В предложенной классификации СП нетрудно узнать классификацию Лореса: "народная песня" — это “старейшие авторы", "концертная" — "эстрадники", "личная" — "камерники". Правда, свойства направлений получились не совсем те же, да и в отнесении конкретных песен (тем более авторов) к одному из них наблюдались бы расхождения, но мое впечатление состоит в том, что по сути классификация та же.

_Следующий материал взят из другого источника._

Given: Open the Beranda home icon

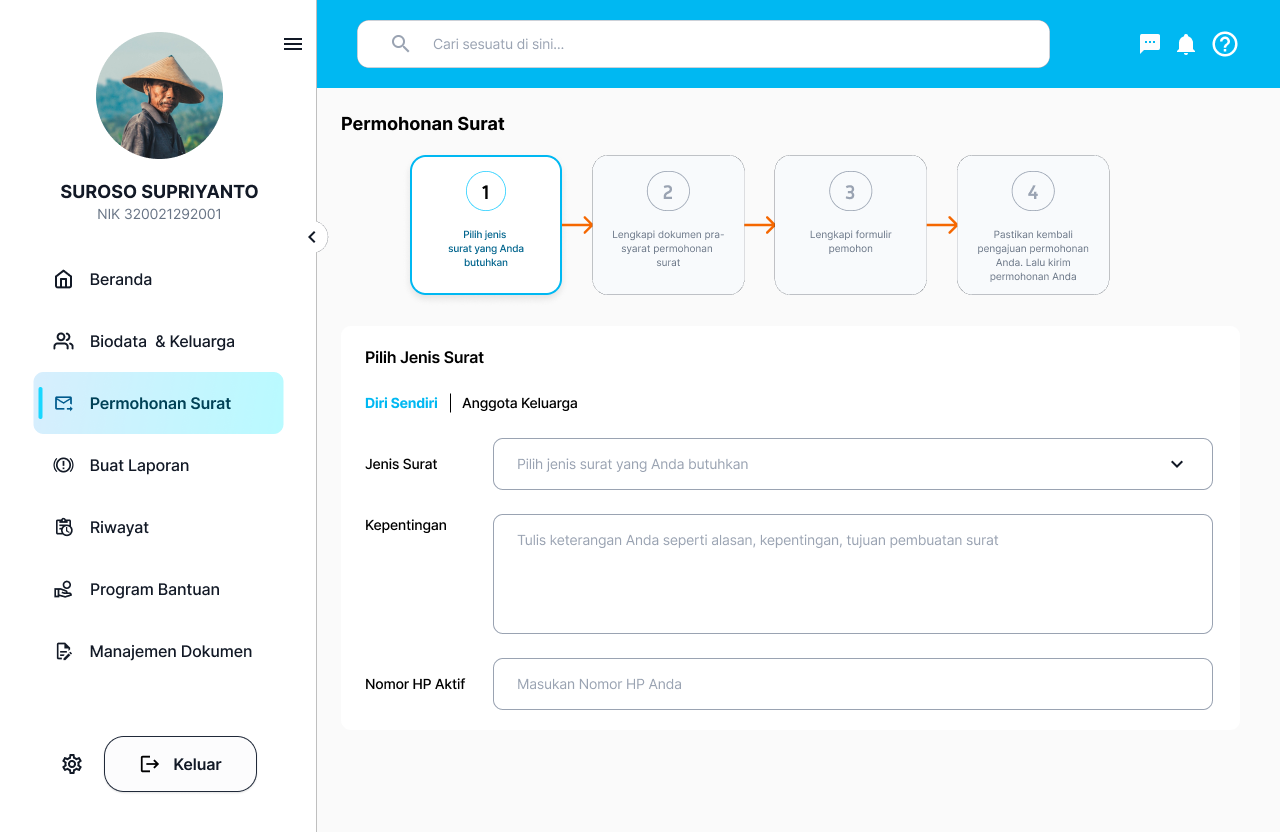Looking at the screenshot, I should click(63, 279).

И еще одно замечание: существует несколько странный "четвертый класс" СП. Их вполне могли бы петь, но почему-то не поют, и дело здесь, видимо, не столько в песнях, сколько в нас. Пусть нас не радуют цифры роста нашего клуба: достаточно поехать на картошку к любому институту, чтобы убедиться, насколько упала популярность СП: раньше пели все, а теперь — только "кээспэшники". Может быть, это связано с упадком братств. По моим наблюдениям, он действительно имеет место, но мои наблюдения ограничены. Может быть, фольклорный репертуар уже насыщен старыми песнями и не принимает новых. А наиболее правдоподобным мне кажется то объяснение, что развитие новых направлений СП приучило нас слушать, а не петь, превратило из "поющего общества" в публику (которая, как известно, дура, хотя те, которые на сцене, и скрывают это).